Other breweries have followed suit in the crusade to administer procedures to lessen the real consequences of brewing beer. In the United Kingdom, this includes Northern Monk Brew Co and their zero-waste farmhouse ale, Wasted, which boasts an ingredient list comprising surplus breads and fruit. It’s been well received amongst beer drinkers for both the concept and its palatability. Hackney Brewery also recently partnered with the food charity Feedback to create Toast Ale, which incorporates stale bread and has proved to be another virtuous – and highly drinkable- beer.

Given the clamour around responsible brewing, and the fact that Freedom is a stalwart and pioneer in this movement, my interest was piqued when they announced another audacious move- their inaugural foray into the world of ale. Not intending to venture into the unknown recklessly, they’ve asked imbibers for their input. The Prototype pale ale is currently being sampled in pubs around the UK until September of this year. After tasting, drinkers are invited to complete a comment card and give their honest- but hopefully not too scathing- reflections on the beer.

On the whole, the idea of engaging drinkers with the brewing process is appealing. And I’m not alone- one needs only to look at the paroxysm caused by Cloudwater Brew Co’s DIPA v. 4 & 5 release in July to identify the public’s willingness to participate in shaping a final product. In this instance, the dry-hopping of each version occurs at different stages in the fermentation process. The brewery went as far to encourage individuals to blend both versions to find the ideal balance, all in the name of attaining the superlative Double IPA.

The concept has proved enormously popular- both v 4 &5 sold out online at Honest Brew in 30 seconds last month and lasted minutes in the bottle shops lucky enough to stock them. I sourced mine from BottleDog in King’s Cross, but it was entirely down to serendipity. So there’s a colossal demand- albeit still predominately amongst the most enthusiastic of aficionados- for brewing driven by feedback.

It will be fascinating to note how Freedom tweaks the Prototype’s recipe once the comment cards roll in. I tried it for myself in its current state, hopped with Chinook, Cascade, Motueka and Rakau hops with a 4.2% ABV. The New Zealand hops deliver a soft nose of tropical fruits and there are notes of citrus and marmalade on the palate- it has a nice bitter finish and boasts the crisp, clean characteristics that I associate with Freedom’s core lagers.
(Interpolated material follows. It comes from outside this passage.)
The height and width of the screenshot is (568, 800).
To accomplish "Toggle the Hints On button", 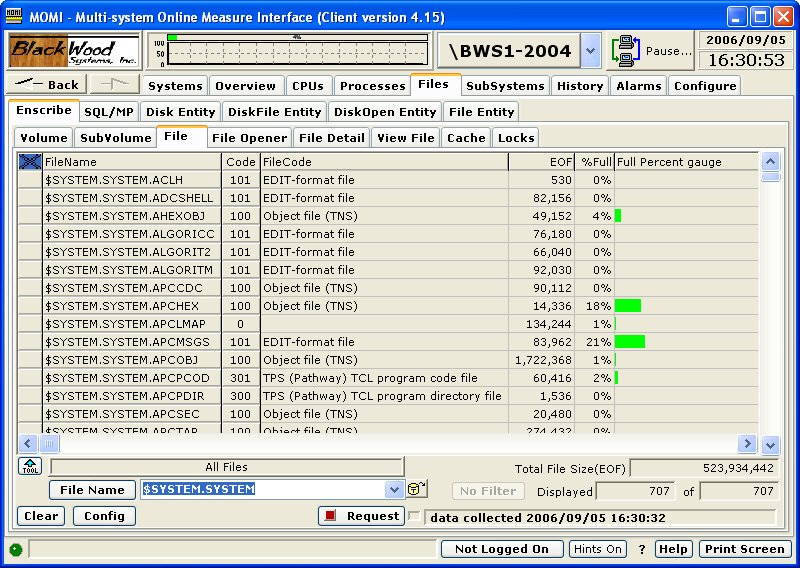I will 598,549.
For a low ABV beer, it’s surprisingly astringent and hoppy, making a welcome alternative to an insipid lager for a mid-afternoon pint. It’s a good baseline for the final product, but there’s still ample scope for something more daring, punchy and juicy- unfortunately, the easy-drinking ABV would almost certainly be lost to realise this.

I wonder what the upshot would be if Freedom followed the Cloudwater model and released two variants- one sessionable and the other with a higher ABV and even more complex hop character- to measure the public’s appetite. The current ubiquity of DIPAs is indicative of the demand for stronger, more robust beer styles, so I’d be disheartened to see Freedom play it safe when they’re on to something remarkable. But I concede that I don’t speak from the viewpoint of the average beer drinker.

My opinion aside, I’m excited to see how feedback-driven brewing can ultimately shape a beer and pinpoint effective channels whereby breweries can engage with their customers. This is particularly pertinent when it comes to environmentally-conscious or zero-waste brewing, where the ethos might eclipse the quality of the beer. Breweries must dovetail responsibility with sophisticated efforts, rising above gimmicks to produce beer that drinkers can both covet and feel virtuous about.

Samples of Freedom’s Prototype pale ale were provided by Freedom Brewery, but all opinions expressed are my own.